U.S. Committee for Refugees and Immigrants World Refugee Survey 2005 - Colombia

Colombia

 

Internally Displaced Persons (IDPs)  The internal armed conflict continued in many parts of the country. The Consultancy for Human Rights and Displacement estimated that 288,000 Colombians were newly displaced inside the country (39 percent more than the previous year) reaching an estimated 3.4 million accumulated since 1985, although the U.S. Committee for Refugees and Immigrants estimated that about 15 percent of those may have since returned.

Fighting between the Government, rebels, and paramilitaries, including a counterinsurgency offensive against the Revolutionary Armed Forces of Colombia in the south, increased the number of non-combatant casualties and displacements. The Government's coca burning and fumigation policy and unidentified groups' threats and extra-judicial executions did so as well. Families also fled conflict areas to protect their children from forced recruitment.

The Government registered 137,000 newly displaced persons, not counting those displaced by the fumigation campaign, those afraid to register, and those rejected under the Government's strict criteria, burden of proof, and one-year time limit for registration.

Armed actors confined an increasing number of communities, restricting their movement and access to goods, to force them to leave particular areas, or to remain as human shields, to restrict their presumed support for adversaries, and/or to force them to cultivate coca. Although guerrillas and paramilitaries were mainly responsible, the public security forces also imposed economic blockades restricting transport of certain goods, limiting the amounts of money or goods that persons could carry, and restricted the movement of people.

The 1997 Law on Internal Displacement, developed in line with the International Guiding Principles on Internal Displacement, required the state to "create policies and adopt measures for displacement prevention, attention [and] protection," but a 2000 presidential decree made protection and assistance for IDPs subject to available funding. The Government mandated Social Solidarity Network to assist IDPs. In February, the Constitutional Court ordered the Government to apply "maximum available resources" to IDP protection, prevention, and assistance. The Office of the UN High Commissioner for Refugees (UNHCR) noted that although the Government increasingly assisted IDPs during the first three months of their displacement, this came at the expense of durable solutions. Even so, between August 2002 and August 2004, only 50 percent of registered IDPs received emergency aid, and about 80 percent lived in extreme poverty. IDPs depended on international aid for about 60 percent of their basic needs. Only those the Government certified received public healthcare and this did not cover diseases the Government did not consider related to displacement. Certification required identification documents which many IDPs did not have or had to return to unsafe areas to retrieve.
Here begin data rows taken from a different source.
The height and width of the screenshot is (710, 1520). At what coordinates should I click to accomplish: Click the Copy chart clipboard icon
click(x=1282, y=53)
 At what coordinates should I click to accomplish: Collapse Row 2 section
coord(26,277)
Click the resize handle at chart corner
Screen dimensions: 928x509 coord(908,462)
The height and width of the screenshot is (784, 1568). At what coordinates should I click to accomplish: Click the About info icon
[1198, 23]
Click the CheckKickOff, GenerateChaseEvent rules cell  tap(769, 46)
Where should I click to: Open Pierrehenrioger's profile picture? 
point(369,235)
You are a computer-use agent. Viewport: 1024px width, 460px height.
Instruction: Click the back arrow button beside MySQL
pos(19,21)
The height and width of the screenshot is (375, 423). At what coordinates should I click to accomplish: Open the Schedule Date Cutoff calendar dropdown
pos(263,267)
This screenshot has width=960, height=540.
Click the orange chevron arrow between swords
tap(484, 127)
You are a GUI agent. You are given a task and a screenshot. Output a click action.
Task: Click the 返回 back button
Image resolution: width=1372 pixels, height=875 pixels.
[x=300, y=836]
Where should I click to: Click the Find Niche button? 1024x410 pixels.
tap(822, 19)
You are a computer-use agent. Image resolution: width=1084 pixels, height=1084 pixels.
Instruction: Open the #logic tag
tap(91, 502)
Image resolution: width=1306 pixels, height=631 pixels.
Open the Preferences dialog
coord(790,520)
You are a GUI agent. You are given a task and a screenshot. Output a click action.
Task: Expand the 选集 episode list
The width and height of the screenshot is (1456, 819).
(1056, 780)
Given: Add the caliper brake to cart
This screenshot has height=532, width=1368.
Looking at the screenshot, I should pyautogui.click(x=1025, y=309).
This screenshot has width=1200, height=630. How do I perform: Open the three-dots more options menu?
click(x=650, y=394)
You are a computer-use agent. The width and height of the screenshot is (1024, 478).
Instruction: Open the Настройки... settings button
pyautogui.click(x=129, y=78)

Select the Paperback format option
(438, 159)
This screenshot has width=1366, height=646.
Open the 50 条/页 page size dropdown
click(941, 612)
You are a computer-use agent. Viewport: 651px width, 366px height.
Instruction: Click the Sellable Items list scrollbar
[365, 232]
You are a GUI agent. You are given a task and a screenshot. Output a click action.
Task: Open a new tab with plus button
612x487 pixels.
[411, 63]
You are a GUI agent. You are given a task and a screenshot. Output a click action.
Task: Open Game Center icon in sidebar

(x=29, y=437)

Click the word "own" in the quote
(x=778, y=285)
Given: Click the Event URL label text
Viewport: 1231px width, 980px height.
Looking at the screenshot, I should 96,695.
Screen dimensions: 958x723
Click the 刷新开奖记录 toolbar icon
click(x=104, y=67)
The 1997 Law required the Government to develop special education assistance for IDP children. The Social Solidarity Network reported that 308,000 out of 557,000 registered displaced children had no public education, even though the Ministry of Education reserved 100,000 spots for displaced children for the 2005 academic year. Between August 2002 and August 2004, less than nine percent of displaced households who applied for housing subsidies received them. Although the Government subsidized 70 percent of land such that IDPs must pay only 30 percent of its value, the procedure was slow and few could take advantage of it.

The Government continued to promote short-term return of displaced families, but UNHCR and local non-governmental organizations said that conditions did not meet basic requirements of voluntariness, security, and dignity. The Government also showed little political will to prosecute perpetrators of forced displacement or to effectively protect the abandoned property of IDPs. The Auditor General found that demobilized ex-combatants – many responsible for displacement – received more government aid than IDPs.